We have no alternative from now on but to look forward and not back. This does not dishonor the fallen heroes, and Lincoln explained why at Gettysburg. “We can not dedicate — we can not consecrate — we can not hallow this ground,” he said. “The brave men, living and dead, who struggled here, have consecrated it, far above our poor power to add or detract.” The best we could do, Lincoln declared, was to commit ourselves to “a new birth of freedom.” This is still our calling.

11 thoughts on “You know what

  1. I watched a lot of the “crap”, as you call it, for a couple of reasons.

    Both my ex- husband and my best friend worked in the South Tower for years, and I frequently visited them in their offices (with my two little kids in tow) at lunch hour.
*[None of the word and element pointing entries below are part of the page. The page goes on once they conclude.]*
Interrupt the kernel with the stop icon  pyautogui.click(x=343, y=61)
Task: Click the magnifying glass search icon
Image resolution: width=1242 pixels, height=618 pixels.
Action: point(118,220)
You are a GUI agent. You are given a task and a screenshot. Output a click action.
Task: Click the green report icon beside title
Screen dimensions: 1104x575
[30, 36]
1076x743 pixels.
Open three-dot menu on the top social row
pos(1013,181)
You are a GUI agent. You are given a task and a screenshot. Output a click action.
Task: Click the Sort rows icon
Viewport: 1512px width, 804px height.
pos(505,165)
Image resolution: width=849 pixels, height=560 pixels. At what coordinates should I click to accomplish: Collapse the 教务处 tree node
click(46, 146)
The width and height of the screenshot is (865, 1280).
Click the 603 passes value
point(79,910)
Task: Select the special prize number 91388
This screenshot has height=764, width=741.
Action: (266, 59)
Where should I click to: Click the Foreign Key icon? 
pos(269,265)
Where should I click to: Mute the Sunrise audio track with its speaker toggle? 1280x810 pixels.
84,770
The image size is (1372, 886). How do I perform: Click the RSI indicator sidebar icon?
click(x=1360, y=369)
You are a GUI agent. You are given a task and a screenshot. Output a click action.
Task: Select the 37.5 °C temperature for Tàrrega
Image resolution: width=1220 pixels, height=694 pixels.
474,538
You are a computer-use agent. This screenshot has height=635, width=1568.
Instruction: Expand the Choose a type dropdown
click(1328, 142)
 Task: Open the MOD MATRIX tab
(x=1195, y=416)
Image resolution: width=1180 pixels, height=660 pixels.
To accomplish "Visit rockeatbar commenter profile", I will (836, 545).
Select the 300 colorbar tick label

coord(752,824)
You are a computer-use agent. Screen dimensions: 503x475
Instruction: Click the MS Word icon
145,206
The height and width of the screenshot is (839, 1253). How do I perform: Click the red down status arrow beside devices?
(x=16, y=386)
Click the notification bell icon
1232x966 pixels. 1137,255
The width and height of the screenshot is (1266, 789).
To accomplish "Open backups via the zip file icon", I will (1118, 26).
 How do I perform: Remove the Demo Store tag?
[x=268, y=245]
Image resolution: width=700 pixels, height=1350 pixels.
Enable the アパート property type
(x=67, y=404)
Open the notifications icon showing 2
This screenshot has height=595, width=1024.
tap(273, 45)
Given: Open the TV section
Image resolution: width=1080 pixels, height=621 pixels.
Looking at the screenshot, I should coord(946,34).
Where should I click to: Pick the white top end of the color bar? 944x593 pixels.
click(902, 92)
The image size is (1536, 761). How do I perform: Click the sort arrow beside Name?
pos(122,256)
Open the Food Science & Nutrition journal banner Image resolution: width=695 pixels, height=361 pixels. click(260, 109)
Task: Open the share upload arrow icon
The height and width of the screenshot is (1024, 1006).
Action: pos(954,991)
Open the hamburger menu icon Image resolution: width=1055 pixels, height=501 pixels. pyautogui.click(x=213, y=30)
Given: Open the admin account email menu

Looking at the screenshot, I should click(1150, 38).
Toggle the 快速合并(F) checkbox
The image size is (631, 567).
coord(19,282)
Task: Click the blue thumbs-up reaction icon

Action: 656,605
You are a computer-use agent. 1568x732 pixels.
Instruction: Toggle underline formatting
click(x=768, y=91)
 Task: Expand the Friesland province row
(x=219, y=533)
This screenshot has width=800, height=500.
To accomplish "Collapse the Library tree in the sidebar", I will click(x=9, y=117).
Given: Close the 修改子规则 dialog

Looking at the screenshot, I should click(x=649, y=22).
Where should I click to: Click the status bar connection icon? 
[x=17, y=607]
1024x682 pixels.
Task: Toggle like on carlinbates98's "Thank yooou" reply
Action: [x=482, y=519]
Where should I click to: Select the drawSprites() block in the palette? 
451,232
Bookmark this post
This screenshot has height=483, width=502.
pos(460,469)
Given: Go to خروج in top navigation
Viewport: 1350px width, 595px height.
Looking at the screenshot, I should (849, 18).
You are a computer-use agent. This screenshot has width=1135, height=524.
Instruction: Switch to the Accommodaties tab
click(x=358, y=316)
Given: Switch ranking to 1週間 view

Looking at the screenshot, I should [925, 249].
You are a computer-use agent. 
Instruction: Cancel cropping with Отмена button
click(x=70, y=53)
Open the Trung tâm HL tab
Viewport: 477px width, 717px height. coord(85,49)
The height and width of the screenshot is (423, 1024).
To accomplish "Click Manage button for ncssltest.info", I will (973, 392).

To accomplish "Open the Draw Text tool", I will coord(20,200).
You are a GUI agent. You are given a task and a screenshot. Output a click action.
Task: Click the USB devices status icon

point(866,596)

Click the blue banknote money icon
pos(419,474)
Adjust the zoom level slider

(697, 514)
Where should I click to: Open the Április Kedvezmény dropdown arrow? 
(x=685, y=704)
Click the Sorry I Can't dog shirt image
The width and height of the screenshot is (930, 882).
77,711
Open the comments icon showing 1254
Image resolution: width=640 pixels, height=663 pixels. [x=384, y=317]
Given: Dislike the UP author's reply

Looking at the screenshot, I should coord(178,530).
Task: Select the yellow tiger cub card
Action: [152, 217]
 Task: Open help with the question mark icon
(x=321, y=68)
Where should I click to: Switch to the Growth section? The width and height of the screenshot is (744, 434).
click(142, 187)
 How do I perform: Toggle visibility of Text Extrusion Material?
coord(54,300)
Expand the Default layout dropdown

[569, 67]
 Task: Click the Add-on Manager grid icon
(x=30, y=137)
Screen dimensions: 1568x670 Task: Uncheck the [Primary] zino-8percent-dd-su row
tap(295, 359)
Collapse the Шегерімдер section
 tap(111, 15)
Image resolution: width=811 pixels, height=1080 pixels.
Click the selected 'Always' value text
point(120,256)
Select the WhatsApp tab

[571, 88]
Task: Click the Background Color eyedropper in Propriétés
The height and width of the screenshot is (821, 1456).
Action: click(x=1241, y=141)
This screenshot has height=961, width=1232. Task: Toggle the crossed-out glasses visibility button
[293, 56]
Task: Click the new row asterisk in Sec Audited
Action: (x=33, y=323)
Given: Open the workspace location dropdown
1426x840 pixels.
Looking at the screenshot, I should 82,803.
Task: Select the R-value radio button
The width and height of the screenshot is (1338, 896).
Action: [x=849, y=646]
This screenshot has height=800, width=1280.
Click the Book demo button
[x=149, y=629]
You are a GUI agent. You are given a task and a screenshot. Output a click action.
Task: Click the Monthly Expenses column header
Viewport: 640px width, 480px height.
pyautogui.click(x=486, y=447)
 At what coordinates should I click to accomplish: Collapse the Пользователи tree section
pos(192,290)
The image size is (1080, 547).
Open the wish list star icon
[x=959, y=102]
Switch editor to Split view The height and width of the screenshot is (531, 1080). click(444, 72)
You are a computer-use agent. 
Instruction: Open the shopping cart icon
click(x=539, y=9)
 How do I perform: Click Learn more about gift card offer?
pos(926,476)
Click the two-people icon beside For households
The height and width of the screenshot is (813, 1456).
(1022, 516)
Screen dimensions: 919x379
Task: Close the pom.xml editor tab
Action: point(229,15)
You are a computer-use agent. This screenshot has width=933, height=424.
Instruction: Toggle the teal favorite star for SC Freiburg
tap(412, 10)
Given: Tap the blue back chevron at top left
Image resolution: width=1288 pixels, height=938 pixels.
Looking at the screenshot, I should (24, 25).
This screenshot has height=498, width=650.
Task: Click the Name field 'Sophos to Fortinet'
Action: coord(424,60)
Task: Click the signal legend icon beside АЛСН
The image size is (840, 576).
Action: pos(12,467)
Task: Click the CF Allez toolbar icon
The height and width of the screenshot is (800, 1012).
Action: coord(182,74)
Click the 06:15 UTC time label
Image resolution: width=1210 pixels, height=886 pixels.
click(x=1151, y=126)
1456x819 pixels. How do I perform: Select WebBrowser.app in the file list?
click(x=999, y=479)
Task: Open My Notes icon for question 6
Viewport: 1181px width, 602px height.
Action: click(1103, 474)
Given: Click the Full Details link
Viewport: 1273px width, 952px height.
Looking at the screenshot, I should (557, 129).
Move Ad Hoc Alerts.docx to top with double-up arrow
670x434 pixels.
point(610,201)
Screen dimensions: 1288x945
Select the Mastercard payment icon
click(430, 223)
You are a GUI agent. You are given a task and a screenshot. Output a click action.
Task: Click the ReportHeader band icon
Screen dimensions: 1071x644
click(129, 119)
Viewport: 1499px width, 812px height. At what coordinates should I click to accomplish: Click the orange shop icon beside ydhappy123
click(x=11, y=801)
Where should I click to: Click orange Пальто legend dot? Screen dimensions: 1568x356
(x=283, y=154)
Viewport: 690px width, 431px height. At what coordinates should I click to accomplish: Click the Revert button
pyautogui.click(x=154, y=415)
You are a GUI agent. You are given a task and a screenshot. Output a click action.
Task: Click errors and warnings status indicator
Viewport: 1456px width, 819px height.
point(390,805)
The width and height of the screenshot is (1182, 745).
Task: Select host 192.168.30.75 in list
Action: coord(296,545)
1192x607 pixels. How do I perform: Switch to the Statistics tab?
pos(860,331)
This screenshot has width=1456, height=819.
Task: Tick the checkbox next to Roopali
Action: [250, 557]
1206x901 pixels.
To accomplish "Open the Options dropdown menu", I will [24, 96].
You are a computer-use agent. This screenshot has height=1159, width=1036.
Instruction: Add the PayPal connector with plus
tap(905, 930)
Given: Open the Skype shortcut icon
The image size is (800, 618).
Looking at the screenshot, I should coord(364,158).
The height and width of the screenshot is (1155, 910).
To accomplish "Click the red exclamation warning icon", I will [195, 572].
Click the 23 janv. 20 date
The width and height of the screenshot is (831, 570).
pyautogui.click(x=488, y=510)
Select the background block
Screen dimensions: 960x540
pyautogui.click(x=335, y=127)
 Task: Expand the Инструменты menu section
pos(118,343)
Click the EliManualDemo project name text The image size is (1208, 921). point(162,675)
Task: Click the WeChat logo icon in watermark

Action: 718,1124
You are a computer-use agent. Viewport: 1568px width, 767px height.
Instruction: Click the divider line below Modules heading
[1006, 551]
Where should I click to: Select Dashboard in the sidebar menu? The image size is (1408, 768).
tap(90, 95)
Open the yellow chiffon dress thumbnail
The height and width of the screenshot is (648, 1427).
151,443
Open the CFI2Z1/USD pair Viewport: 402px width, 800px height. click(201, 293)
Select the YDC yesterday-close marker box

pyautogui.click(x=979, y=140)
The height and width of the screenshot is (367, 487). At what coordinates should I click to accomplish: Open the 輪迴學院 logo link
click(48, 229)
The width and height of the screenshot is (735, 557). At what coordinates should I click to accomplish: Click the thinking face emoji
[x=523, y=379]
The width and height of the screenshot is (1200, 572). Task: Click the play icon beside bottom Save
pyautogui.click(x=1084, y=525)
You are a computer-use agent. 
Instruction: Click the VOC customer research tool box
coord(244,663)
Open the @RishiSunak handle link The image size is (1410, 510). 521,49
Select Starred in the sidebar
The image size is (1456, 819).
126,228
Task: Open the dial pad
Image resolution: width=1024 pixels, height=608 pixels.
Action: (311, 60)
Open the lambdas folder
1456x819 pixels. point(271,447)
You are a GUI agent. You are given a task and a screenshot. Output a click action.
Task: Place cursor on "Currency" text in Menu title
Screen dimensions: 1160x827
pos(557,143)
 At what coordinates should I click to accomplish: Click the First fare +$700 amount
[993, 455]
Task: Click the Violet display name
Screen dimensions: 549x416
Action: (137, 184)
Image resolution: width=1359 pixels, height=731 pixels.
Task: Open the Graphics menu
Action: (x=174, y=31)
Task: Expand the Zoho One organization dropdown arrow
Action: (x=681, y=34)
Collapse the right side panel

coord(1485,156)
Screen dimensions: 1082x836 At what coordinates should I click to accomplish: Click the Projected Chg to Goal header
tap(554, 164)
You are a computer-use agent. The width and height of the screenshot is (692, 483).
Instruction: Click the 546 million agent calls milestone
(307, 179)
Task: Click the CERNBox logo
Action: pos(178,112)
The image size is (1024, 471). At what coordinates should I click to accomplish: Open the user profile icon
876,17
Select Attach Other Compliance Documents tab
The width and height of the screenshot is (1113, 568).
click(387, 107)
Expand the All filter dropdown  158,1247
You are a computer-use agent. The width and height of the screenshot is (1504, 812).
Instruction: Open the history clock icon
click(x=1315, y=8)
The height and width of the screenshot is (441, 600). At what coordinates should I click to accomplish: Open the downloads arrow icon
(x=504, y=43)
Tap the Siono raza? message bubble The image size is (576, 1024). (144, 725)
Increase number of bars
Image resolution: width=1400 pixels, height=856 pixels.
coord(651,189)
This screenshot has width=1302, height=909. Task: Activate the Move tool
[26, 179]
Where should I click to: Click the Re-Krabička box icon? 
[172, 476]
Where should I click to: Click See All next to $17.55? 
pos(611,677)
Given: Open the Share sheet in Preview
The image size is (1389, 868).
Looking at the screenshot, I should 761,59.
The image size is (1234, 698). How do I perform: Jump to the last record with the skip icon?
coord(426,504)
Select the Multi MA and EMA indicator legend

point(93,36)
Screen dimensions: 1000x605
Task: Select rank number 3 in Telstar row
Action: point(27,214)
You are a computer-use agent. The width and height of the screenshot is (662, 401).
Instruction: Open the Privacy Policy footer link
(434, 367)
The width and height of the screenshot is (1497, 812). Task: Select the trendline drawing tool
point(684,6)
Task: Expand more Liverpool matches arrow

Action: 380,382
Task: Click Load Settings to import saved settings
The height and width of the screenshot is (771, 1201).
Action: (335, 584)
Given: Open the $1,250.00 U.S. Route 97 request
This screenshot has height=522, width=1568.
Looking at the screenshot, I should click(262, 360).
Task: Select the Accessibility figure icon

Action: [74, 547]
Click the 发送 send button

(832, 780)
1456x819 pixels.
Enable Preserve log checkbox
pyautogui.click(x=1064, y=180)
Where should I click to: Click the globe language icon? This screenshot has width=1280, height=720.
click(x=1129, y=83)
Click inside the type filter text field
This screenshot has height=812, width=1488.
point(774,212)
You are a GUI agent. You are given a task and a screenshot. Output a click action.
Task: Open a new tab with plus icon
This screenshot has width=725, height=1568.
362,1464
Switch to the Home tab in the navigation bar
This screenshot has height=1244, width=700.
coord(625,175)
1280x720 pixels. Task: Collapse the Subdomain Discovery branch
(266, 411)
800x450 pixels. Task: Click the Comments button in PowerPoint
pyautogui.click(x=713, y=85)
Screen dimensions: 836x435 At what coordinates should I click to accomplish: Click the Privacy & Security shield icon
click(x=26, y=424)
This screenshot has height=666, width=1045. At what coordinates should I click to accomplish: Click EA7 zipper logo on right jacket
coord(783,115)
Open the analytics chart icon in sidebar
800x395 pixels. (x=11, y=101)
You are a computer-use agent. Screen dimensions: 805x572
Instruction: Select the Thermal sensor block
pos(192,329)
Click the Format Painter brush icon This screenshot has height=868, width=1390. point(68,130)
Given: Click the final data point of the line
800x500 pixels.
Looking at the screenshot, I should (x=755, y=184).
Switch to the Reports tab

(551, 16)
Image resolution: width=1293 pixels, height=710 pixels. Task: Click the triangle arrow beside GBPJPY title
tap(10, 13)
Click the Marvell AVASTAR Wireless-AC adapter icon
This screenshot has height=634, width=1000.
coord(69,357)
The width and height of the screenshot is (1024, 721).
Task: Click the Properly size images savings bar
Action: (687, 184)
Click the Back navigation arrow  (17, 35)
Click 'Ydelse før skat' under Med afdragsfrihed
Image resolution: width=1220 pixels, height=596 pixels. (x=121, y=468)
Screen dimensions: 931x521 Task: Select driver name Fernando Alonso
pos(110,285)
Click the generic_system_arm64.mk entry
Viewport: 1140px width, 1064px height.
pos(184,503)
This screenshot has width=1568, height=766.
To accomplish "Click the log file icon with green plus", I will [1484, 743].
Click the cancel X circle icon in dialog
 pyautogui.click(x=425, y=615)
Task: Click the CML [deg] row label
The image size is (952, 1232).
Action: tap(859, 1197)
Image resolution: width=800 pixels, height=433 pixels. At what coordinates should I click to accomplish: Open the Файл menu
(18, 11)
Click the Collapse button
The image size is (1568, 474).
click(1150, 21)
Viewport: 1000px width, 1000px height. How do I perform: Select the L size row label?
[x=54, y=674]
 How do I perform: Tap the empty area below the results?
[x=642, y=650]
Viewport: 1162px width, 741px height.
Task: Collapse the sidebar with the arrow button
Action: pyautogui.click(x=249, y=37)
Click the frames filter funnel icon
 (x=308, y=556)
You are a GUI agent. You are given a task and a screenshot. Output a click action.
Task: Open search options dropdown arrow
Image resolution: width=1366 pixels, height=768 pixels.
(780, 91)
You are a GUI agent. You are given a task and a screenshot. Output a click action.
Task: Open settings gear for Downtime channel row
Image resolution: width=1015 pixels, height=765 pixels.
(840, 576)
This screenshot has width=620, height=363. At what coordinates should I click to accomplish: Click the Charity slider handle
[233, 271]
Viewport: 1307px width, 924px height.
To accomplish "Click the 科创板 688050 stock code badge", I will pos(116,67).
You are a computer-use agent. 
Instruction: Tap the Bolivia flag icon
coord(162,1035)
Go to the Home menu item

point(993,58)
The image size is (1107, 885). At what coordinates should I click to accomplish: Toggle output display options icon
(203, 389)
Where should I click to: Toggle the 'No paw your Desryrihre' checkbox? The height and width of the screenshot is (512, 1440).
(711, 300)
I remember those buildings well.

    How ugly and fragile they were! How lousy they were to work in! Some people in my best friend’s office-Dean Witter morphed to Morgan Stanley-actually took Dramamine every morning to cope with the swaying.

    Aside from that, the view from the top of the south tower was spectacular and there was a huge Joan Miro tapestry in the lobby that I used to love to look at.

    Nobody but the Rockefellers wanted the towers built in the first place, but built they were, largely at NYState taxpayers expense. Had they ever been filled to capacity, 40,000 hapless workers would have been the targeted by those idiots on the airplanes.

    As it turned out, the towers were largely vacant on that terrible day. My best friend, fortunately, had quit Morgan Stanley a few months before and was able to watch her former cubicle burn from a safe perch in Jersey City. My ex, working for NYState’s Department of Social Services, was assigned to an office in Queens. They escaped, but it took me two goddamn weeks of frantic phone calling to find that out-much of NYC’s communication grid was situated smack atop the north tower.

    I just don’t know. Maybe one has to live in Manhattan and learn to love it, as I did, to feel that loss when those buildings fell and all the people within, including the friggin’ firefighters who RUSHED UP THE STAIRS INTO THE FLAMES.

    Most of the human beings murdered on September 11, 2001 were workers at work. I don’t go for the flag waving, I was seriously enough against the Irag War to demonstrate against it in NYC, even as my mother was dying in the nursing home…but yes, I did watch the commemorations.

    Those who died were fellow workers. If I can remember Joe Hill, I can remember them.

  2. It was the death of American democracy — or rather, the beginning of the end. It’s not that I don’t care about the people who died, it’s that they were used as the excuse to hurt so many more. I still remember the televised orgy of glee when we started bombing Baghdad — you know, the people we decided should “pay” for what happened? I can’t be disgusted by one and not the other.

  3. too wimp to reply? that’s ok, just don’t forget the toilet paper for your mouth – on you it stinks more than the other end

  4. Some very icky commenters showed up today. Yuck.

    Susie, I’ve been watching/listening to every commenoration for since 2002, and I wasn’t going to go out of my way to watch, but I did end up doing so.

    Partially because I was sucked into it by WNYC’s Radio Rookies’ stories of young lives affected by the events of that day, children now 10 years older, and, for these Radio Rookies, telling some amazing stories about what happened in their lives. If you have some time, listen. One story shows that a life doesn’t have to end to be lost to that person’s child. Oh, that one hurt so much to listen to. And yet, youth is resilient.

    I so much understand how Bush/Cheney misused the terrible attacks to go for laws and wars they wanted to impose on the nation, but I kept getting hooked by the individual lives. And for them I feel deeply.

    I still miss the two towers — from my office out here in Northen NJ Suboonia, I had been able to see the tops of the towers “on a clear day….” I still see photos or movies of lower Manhattan and see something missing. They were not beautiful, albeit the view from the top was breathtakingly beautiful. They were just part of what I’d come to see as Manhattan. Their destruction, the destruction of lives, of art works, of a feeling still hurts.